Attualità

Acqua: se gli italiani non conoscono il servizio idrico

di Angelo Vitale -


Acqua protagonista di primo piano delle cronache da oltre un anno. Per la siccità e l’emergenza che non si è mai fermata dopo aver trasformato la cartina del Paese. Per le alluvioni e le inondazioni che hanno colpito le più diverse aree dell’Italia. Quella del rubinetto, ogni giorno, è garantita dal “servizio idrico integrato” ma per tutti è semplice acqua. Una “distanza” dal suo vero significato che Laboratorio Ref Ricerche e Amapola hanno voluto indagare con un white paper intitolato Cittadini dell’acqua. Il servizio idrico – questa la presentazione – ha cambiato marcia negli ultimi dieci anni, ma non sono pienamente noti ai cittadini i passi compiuti per la gestione industriale e il governo del settore, ostacolato nel suo sviluppo da una frattura con gli operatori. E allora la scelta di partenza è stata quella di mettere a confronto le opinioni dei cittadini con quelle degli “addetti ai lavori”, per il rischio che “il percepito dei cittadini si scontri con le esigenze più profonde del servizio idrico, note a tecnici ed esperti e necessarie per affrontare le sfide del futuro”.

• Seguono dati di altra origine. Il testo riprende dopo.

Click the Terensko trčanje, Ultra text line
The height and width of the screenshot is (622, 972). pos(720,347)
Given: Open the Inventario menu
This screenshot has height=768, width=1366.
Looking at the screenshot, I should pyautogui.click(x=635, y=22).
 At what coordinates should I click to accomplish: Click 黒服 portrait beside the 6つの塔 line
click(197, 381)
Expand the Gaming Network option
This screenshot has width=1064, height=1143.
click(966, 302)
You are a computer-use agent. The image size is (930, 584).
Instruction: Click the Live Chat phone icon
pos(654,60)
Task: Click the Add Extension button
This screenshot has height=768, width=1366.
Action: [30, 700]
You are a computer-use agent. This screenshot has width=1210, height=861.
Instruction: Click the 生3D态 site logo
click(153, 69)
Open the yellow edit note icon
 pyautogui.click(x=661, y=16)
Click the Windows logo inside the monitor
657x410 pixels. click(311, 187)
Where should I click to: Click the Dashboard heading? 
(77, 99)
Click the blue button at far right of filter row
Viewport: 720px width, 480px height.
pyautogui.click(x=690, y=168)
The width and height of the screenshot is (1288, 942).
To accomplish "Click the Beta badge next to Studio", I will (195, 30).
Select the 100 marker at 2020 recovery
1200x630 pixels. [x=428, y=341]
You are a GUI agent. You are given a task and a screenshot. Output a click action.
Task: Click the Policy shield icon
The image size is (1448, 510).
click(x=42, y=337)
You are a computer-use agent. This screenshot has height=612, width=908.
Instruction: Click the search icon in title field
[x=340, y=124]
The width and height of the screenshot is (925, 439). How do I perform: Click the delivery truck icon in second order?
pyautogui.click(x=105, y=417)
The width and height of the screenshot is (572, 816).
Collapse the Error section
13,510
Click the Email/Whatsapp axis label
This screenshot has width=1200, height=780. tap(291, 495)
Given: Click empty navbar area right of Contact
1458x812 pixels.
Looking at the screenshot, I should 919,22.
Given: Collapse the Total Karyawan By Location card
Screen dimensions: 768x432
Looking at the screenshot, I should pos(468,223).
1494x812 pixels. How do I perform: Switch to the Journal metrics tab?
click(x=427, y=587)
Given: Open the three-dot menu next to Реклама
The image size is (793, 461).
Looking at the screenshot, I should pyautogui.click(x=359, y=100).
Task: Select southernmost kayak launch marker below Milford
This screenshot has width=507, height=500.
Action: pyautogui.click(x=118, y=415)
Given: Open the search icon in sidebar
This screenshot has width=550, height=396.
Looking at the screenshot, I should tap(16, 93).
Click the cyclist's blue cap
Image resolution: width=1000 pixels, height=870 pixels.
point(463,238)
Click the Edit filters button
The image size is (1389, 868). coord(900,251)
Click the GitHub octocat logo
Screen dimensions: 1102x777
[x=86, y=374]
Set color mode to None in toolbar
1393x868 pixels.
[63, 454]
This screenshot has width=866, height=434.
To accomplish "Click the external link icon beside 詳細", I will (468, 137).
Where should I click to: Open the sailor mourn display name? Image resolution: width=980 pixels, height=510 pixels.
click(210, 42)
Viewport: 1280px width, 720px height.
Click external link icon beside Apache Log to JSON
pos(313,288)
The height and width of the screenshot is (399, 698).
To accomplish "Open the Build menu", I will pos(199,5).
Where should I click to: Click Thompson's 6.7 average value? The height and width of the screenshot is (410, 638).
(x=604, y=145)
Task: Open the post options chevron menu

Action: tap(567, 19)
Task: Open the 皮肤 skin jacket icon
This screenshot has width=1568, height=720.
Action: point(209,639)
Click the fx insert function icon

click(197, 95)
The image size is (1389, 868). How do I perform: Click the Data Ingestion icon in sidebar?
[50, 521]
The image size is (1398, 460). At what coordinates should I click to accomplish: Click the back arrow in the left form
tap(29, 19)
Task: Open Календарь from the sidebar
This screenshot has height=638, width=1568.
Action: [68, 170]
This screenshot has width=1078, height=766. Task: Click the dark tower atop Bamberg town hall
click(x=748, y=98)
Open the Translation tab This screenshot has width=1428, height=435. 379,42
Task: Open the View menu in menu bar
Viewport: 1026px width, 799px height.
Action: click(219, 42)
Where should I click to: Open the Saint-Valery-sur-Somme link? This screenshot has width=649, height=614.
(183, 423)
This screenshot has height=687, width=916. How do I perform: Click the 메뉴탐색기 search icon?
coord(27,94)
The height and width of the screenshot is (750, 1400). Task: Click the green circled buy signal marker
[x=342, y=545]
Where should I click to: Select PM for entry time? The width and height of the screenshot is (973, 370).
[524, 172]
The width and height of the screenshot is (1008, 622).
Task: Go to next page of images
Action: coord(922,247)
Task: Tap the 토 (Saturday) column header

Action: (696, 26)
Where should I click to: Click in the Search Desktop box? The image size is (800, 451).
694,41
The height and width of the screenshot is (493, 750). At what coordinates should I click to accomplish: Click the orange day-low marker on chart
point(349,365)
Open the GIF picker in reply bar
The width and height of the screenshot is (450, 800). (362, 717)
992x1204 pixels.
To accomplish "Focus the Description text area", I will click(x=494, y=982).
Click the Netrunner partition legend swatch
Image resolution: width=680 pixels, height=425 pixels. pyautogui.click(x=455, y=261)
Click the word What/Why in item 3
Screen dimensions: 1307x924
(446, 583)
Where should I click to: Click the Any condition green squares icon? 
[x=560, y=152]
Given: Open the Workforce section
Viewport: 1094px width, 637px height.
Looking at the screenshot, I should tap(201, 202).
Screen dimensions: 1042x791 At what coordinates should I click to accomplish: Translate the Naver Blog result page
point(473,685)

Un servizio idrico sconosciuto ai più. L’acqua, dalla natura alle nostre case, percorre un lungo tragitto. E continua a correre, per essere depurata e restituita in natura. E’ poi un servizio meno costoso rispetto agli altri servizi pubblici locali, in media meno di 350 euro l’anno a fronte dei circa 800 per l’energia elettrica e gli oltre 600 per il gas. Ne emergono percezioni sbagliate: per un cittadino su sei il gestore si occupa solo della fornitura, quattro su dieci pensano che sia l’azienda idrica a decidere la tariffa, circa uno su tre ammette di non sapere quanto costi.

Né sappiamo molto sugli investimenti svolti: il 48% non sa a quanto ammontino, due cittadini su tre ne ritengono adeguato il livello. E meno di un cittadino su due conosce l’esistenza di una società di gestione del servizio idrico nel proprio territorio: l’11% ammette di non sapere chi eroga il servizio, il 30% ritiene che si tratti del Comune, un altro 14% indica lo Stato, la Regione o la Provincia, soggetti questi ultimi che sono errati.

Ma c’è anche altro. “Non sapere di cosa si occupa il gestore – sottolinea la ricerca – si riflette sul 28% che reputa che l’acqua del rubinetto non sia di buona qualità. La scelta di consumarla è una questione geografica e generazionale. I più giovani, più sensibili alla sostenibilità, la privilegiano: la sceglie il 57% fra i 18 e i 24 anni, rispetto al 47% negli over 64. Differentemente, l’acqua del rubinetto è di buona qualità in quota diversa tra Nord (77%), Centro (70%) e Sud (66%), in modo armonico rispetto al consumo di acqua del rubinetto”. Denotando così una scelta spesso condizionata dalla qualità – presunta o reale – dell’acqua erogata.

Sulla bolletta, poi l’assenza di conoscenza è quasi totale. Quattro su dieci pensano che sia l’azienda del servizio idrico a decidere in autonomia la tariffa senza conoscere quindi l’esistenza di Arera, che la regola a livello nazionale. Uguale confusione sul costo di un metro cubo: solo il 40% lo riconosce, un 30% è completamente fuori strada, un altro 30% ammette di non averne idea.

E così accade che non sapere chi è il responsabile dei soldi riscossi, dell’uso che se ne fa, dei servizi inclusi a tariffa, con la distanza tra prezzo e valore dell’acqua porta a leggere la bolletta come un balzello da pagare, piuttosto che come un costo necessario per la risorsa, il servizio e il suo parziale ripristino in natura.